─── SUPPLIED RECORDS

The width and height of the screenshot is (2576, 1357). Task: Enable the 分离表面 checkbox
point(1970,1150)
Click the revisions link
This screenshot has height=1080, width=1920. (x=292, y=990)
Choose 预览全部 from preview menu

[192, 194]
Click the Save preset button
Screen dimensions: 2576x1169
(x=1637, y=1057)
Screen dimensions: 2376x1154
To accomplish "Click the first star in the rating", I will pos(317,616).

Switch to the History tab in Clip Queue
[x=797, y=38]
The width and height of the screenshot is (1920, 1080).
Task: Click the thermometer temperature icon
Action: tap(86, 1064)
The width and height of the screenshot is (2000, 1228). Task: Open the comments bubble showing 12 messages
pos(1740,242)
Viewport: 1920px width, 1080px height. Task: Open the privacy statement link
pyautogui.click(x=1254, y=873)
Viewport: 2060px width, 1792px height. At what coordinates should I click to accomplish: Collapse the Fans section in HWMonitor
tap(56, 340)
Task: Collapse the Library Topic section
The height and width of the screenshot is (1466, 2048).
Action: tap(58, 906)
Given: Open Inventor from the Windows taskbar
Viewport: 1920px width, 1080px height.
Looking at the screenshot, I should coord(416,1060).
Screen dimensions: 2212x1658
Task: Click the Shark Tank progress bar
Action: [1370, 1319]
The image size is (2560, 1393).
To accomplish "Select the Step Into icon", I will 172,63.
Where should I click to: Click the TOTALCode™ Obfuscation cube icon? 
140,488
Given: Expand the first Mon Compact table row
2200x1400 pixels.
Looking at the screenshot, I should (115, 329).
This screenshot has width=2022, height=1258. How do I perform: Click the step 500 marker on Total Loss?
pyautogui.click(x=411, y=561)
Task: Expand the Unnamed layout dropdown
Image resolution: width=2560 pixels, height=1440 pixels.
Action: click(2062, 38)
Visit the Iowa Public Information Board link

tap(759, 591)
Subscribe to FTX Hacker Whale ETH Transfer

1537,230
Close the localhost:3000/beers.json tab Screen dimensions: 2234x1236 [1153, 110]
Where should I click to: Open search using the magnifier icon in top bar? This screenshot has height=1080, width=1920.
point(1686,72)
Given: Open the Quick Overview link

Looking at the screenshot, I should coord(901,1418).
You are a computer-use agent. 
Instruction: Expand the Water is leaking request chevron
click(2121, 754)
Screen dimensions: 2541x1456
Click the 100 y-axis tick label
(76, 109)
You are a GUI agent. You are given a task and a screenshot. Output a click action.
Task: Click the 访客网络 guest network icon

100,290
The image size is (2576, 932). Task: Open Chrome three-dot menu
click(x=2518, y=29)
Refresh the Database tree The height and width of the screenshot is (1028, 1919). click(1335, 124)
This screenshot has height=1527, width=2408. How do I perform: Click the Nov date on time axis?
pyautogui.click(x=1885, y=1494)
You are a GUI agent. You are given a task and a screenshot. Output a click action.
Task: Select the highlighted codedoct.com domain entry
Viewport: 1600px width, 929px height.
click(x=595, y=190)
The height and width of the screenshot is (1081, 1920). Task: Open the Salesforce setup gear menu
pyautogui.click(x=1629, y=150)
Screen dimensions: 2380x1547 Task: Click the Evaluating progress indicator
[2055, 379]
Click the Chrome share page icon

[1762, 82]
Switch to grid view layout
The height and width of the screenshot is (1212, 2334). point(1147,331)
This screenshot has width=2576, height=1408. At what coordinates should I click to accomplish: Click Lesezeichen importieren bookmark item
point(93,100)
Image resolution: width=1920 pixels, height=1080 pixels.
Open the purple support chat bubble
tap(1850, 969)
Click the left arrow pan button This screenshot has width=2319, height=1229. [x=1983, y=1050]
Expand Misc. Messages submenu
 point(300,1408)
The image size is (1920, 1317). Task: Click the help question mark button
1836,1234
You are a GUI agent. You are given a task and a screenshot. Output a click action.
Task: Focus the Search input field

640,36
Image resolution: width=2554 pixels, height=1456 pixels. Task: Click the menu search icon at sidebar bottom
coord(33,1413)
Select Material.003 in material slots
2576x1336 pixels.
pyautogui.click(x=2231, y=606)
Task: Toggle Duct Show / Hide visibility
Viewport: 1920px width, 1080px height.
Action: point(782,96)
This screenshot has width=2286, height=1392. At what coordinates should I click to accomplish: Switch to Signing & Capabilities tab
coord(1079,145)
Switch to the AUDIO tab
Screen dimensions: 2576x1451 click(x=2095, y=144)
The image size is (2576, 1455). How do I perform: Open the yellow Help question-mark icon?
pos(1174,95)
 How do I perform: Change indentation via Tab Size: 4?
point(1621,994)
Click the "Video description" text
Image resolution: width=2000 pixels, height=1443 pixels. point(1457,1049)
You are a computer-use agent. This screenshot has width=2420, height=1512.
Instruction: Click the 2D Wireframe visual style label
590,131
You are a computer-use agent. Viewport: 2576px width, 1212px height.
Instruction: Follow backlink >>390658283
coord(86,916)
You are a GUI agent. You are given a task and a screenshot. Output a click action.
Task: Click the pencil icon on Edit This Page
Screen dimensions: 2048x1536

──────

THE TASK:
Look above for the line containing "Task: Toggle Duct Show / Hide visibility". Return it and each line after it exactly, through the last line, and nothing more.

RESULT FOR THIS EXERCISE:
Task: Toggle Duct Show / Hide visibility
Viewport: 1920px width, 1080px height.
Action: point(782,96)
This screenshot has width=2286, height=1392. At what coordinates should I click to accomplish: Switch to Signing & Capabilities tab
coord(1079,145)
Switch to the AUDIO tab
Screen dimensions: 2576x1451 click(x=2095, y=144)
The image size is (2576, 1455). How do I perform: Open the yellow Help question-mark icon?
pos(1174,95)
 How do I perform: Change indentation via Tab Size: 4?
point(1621,994)
Click the "Video description" text
Image resolution: width=2000 pixels, height=1443 pixels. point(1457,1049)
You are a computer-use agent. This screenshot has width=2420, height=1512.
Instruction: Click the 2D Wireframe visual style label
590,131
You are a computer-use agent. Viewport: 2576px width, 1212px height.
Instruction: Follow backlink >>390658283
coord(86,916)
You are a GUI agent. You are given a task and a screenshot. Output a click action.
Task: Click the pencil icon on Edit This Page
Screen dimensions: 2048x1536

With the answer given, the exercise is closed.